なお、アーデルはこのチェス一式を『実家においてあったのは3倍以上だったから、これちょっと物足りないのよね』っと言ってのける程。
いくら物足りないといっても、3倍以上の重さはクラーラでも難儀する代物。メイはともかくユキとマイでは到底……100kg程度なら片手でも持てるという下手な衛兵よりも怪力を誇る二人であっても3倍のブツは手入れや出し入れだけでもとんでもない重労働になるから導入をやめてくださいという懇願もあって今の合計200kgのチェス一式になったのである。
そんな代物だ。片手で100kgどころか両手で20kgすら怪しいクズの力では盤面をひっくり返すどころか駒を持ち上げる事すら出来ないだろう。

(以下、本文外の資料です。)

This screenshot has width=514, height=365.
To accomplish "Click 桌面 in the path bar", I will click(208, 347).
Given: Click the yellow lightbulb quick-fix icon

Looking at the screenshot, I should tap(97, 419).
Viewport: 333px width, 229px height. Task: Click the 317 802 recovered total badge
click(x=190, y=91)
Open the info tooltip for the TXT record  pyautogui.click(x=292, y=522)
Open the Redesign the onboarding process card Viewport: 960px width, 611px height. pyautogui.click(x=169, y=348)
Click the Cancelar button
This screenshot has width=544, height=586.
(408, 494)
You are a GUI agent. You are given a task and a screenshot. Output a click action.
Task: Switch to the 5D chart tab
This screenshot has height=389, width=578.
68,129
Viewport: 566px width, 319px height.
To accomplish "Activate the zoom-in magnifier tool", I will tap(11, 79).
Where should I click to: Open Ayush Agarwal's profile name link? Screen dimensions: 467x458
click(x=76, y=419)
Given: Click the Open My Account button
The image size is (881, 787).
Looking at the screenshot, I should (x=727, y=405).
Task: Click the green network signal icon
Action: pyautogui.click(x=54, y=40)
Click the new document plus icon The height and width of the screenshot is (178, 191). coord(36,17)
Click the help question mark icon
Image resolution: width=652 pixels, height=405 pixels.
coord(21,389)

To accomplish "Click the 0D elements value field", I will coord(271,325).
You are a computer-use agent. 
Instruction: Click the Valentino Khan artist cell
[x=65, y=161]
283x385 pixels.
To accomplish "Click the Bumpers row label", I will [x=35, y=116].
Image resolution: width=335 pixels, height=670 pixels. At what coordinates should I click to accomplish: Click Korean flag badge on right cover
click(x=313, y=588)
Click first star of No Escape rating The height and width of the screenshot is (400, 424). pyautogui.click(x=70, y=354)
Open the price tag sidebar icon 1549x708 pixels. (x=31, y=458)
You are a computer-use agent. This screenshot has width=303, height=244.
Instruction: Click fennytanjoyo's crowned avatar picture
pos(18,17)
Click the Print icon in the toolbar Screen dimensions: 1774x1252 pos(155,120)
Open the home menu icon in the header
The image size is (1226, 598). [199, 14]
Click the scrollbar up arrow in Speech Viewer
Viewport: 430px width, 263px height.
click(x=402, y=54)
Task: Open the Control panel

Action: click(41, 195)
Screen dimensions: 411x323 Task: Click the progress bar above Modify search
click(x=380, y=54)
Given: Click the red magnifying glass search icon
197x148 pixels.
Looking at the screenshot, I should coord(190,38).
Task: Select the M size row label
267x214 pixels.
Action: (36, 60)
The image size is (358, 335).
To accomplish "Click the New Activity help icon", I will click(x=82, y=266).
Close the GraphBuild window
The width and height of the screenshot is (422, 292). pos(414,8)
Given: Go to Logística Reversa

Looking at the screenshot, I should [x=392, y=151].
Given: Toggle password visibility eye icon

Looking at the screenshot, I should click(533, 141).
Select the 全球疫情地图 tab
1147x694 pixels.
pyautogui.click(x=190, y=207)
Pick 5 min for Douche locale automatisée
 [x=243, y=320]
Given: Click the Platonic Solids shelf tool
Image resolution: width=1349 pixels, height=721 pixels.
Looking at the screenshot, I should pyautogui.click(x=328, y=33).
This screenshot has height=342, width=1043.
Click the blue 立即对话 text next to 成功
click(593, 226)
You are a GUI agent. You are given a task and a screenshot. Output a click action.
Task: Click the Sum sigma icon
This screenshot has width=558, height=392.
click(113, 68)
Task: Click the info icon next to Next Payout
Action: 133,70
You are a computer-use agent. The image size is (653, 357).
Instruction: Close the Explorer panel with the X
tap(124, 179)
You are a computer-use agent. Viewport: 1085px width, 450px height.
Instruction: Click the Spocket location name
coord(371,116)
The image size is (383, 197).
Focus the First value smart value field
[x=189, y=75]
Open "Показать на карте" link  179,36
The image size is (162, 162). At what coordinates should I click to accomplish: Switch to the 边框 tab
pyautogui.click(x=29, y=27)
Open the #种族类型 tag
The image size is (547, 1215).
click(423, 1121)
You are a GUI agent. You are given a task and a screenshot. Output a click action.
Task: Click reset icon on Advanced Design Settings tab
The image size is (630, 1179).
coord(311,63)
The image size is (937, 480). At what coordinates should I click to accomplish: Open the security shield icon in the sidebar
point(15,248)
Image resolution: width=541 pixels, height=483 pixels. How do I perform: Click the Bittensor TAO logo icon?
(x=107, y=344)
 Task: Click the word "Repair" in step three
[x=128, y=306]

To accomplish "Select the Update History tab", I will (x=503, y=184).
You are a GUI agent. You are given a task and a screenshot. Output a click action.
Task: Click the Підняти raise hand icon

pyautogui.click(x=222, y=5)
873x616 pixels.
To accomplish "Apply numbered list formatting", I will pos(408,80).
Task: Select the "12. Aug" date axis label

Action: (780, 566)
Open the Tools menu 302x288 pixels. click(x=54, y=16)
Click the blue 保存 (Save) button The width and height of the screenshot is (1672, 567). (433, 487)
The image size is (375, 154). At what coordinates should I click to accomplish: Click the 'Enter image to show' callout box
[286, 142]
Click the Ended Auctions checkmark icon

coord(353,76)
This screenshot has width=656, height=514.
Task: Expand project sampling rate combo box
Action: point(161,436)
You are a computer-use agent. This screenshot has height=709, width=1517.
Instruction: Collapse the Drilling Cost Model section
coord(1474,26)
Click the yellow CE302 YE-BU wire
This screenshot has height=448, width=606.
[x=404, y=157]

駒の移動も人任せ……この場合策略のほぼ全てをマイヤーに丸投げしてるわけだから、自力ではどうしようも出来ない事に気付いてない。
今現在のクズが置かれてる状況は、まさしく今この盤面そのもの。
クズの味方はあらかた排除され、敵に包囲された四面楚歌な状況。
だが、クズは決してあきらめない。
盲目的に勝利を信じ込んでいつも通り傲慢に振舞うだろう。
それでどうにもなくなれば、誰かに責任を押し付けて逃げる。
それがいつものクズのパターンだ。
しかし……
「今回は中立故に争い事に関する絶対の権限を持つ教会が関わってる案件。敗軍の将というどう足掻いても責任から逃れられない立場なのだが……あれは駄々っ子のごとく騒ぎ立てるだろうな」
ビィトはクイーンを動かす。
この場面ではどの駒を動かしてもチェックメイトに持ち込めるも、ビィトはあえてクイーンを動かした。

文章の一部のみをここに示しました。